The organisation highlighted that tech giants' practices included many "dormant" Facebook accounts, with which users scarcely interacted but still contained considerable amounts of personal data. In June 2024, Noyb lodged 11 complaints related to Meta AI with data protection authorities in various EU countries, including Poland’s Personal Data Protection Office (UODO).

Implementation of the new tool in the EU faces challenges

Following intervention by the Irish Data Protection Commission, Meta has halted the AI training on information from Facebook and Instagram users within the European Union. The Irish Commission, representing several European authorities in this matter, expressed satisfaction with this decision. It was simultaneously announced that discussions with the tech companies would continue.

"We’re disappointed by the request from the Irish Data Protection Commission (DPC), our lead regulator, on behalf of the European DPAs, to delay training our large language models (LLMs) using public content shared by adults on Facebook and Instagram — particularly since we incorporated regulatory feedback and the European DPAs have been informed since March," Meta stated in a report released in early June 2024. The company further noted that Meta AI "at this point" will not proceed with deployment in the European Union.

"We are honouring all European objections. If an objection form is submitted before Llama training begins, then that person’s data won’t be used to train those models, either in the current training round or in the future," Meta assured in June 2024.

Meta Platforms is an American corporation that owns social media and communication platforms, including Facebook, Instagram, Messenger, and WhatsApp. Meta AI is the research division of Meta Platforms that develops artificial intelligence and augmented reality (AR) technologies. In 2023, Meta AI launched a family of large language models under the name Llama, which has been updated multiple times since then.

----------

# Task requirements
Copy the Meta AI passage from "Implementation of the" through "companies would continue.", substituting "paused" for "halted".

# Supplied entries
----------

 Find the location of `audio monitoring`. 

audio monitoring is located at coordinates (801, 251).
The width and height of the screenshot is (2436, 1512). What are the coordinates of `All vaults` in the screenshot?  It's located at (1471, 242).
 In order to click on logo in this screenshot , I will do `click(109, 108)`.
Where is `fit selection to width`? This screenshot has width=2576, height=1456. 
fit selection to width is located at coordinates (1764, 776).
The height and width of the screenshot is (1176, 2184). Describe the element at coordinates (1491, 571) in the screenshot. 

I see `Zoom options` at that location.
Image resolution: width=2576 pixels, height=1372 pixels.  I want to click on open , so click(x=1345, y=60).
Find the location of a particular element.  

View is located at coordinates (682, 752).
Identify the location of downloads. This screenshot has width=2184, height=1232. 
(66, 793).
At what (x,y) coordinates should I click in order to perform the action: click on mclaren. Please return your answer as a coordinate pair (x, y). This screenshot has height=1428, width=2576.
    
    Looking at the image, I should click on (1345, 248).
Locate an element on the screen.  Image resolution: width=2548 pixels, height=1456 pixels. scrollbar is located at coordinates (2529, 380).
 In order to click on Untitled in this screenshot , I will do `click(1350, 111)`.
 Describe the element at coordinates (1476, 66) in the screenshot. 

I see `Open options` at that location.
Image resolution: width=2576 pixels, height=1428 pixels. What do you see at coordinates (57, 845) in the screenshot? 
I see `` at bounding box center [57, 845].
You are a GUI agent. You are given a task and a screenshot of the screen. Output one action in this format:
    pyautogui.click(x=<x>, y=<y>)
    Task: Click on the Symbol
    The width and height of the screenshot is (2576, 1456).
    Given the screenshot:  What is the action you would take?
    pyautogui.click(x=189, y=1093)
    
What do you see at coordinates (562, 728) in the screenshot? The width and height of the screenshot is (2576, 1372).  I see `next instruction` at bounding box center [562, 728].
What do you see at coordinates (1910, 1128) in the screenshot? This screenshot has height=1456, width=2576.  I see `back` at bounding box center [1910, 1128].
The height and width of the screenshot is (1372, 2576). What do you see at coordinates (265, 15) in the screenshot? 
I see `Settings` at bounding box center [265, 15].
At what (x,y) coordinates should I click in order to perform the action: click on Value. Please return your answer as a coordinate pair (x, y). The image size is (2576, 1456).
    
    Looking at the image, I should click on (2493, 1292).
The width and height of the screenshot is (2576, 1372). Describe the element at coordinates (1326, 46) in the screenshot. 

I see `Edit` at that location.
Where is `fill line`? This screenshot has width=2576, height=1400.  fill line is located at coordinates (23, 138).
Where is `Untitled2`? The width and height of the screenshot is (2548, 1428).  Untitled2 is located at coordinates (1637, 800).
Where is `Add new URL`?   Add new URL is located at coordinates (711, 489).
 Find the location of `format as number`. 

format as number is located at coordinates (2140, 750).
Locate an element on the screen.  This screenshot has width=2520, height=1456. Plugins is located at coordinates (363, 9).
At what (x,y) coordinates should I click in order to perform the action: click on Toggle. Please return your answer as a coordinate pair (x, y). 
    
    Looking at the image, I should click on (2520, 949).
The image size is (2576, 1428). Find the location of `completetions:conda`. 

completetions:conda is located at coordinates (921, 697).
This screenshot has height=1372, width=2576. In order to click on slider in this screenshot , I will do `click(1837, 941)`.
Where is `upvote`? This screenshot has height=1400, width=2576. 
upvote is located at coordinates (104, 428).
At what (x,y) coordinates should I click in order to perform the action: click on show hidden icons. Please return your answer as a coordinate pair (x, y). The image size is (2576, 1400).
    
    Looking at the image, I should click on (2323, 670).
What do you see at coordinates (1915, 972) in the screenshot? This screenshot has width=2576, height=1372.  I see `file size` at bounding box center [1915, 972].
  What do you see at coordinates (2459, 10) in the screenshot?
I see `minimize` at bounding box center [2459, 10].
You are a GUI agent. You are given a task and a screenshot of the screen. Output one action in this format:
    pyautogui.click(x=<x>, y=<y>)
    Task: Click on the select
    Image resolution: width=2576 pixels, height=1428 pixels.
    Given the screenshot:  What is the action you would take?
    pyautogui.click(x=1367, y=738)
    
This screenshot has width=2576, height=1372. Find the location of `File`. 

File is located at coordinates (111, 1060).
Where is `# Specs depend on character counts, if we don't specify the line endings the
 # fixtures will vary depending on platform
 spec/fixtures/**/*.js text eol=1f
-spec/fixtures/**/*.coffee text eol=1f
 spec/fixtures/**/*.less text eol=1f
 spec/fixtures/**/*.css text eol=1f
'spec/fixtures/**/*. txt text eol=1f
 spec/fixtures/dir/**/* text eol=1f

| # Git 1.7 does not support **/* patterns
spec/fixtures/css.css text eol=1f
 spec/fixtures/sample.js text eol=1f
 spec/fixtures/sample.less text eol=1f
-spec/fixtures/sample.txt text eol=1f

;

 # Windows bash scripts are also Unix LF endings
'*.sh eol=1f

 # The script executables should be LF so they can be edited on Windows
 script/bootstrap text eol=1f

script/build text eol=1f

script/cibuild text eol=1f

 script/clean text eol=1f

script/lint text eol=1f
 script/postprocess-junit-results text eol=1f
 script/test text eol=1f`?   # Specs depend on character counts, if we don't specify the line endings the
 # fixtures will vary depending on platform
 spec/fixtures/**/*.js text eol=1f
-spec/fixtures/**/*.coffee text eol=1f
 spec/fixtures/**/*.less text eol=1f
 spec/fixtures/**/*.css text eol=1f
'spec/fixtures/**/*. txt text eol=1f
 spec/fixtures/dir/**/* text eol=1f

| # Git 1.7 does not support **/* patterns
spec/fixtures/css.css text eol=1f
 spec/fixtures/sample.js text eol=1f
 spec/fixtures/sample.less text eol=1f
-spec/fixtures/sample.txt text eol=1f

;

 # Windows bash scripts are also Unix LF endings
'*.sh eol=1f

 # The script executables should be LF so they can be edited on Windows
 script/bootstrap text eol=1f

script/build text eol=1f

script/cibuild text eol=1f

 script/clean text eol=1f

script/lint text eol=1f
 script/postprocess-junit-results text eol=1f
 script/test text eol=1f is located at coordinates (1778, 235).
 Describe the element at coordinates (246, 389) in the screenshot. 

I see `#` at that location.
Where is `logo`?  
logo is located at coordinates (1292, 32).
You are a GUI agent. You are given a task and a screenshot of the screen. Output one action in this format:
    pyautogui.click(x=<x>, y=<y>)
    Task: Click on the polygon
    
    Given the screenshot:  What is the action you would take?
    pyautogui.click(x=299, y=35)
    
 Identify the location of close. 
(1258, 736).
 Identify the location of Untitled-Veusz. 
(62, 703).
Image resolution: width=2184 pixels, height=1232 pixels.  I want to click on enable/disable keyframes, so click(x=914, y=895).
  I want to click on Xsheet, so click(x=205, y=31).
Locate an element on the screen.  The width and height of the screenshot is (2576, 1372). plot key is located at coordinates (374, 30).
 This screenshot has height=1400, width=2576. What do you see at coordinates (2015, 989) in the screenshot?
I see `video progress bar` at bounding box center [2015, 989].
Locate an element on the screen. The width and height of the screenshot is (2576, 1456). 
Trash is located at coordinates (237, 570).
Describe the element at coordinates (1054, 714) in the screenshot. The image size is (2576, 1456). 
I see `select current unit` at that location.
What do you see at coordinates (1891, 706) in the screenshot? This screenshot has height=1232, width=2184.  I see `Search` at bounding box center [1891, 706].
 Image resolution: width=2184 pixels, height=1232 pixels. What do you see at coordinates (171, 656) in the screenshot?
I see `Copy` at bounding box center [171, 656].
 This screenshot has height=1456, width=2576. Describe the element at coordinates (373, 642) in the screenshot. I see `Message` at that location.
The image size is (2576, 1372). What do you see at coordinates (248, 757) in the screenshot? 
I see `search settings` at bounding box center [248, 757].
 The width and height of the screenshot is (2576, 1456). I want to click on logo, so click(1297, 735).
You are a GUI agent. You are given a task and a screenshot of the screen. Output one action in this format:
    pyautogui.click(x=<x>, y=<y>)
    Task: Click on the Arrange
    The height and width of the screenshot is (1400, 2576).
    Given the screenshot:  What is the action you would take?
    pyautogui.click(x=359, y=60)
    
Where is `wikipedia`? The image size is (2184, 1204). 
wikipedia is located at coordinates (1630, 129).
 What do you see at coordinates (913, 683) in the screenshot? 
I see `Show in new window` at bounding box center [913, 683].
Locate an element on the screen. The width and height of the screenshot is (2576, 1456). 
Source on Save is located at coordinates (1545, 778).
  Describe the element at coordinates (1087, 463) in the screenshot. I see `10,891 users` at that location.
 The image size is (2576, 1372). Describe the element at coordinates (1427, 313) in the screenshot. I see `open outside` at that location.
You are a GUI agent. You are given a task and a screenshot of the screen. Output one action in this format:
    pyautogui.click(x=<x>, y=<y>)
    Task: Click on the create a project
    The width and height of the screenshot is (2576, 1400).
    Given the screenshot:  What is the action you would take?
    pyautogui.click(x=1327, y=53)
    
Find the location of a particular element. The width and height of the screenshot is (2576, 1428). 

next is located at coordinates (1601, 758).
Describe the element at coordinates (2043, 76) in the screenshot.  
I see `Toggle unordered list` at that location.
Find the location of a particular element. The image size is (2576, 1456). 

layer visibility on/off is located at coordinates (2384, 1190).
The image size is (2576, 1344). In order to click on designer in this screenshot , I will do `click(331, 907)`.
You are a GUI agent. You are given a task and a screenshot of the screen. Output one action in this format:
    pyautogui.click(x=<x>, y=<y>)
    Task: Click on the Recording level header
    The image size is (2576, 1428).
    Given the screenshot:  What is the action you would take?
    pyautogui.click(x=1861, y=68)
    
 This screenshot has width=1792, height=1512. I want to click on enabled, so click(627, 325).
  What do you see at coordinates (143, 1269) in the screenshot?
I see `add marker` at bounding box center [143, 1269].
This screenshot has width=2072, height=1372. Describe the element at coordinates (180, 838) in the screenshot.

----------

# Solution to this task
Implementation of the new tool in the EU faces challenges

Following intervention by the Irish Data Protection Commission, Meta has paused the AI training on information from Facebook and Instagram users within the European Union. The Irish Commission, representing several European authorities in this matter, expressed satisfaction with this decision. It was simultaneously announced that discussions with the tech companies would continue.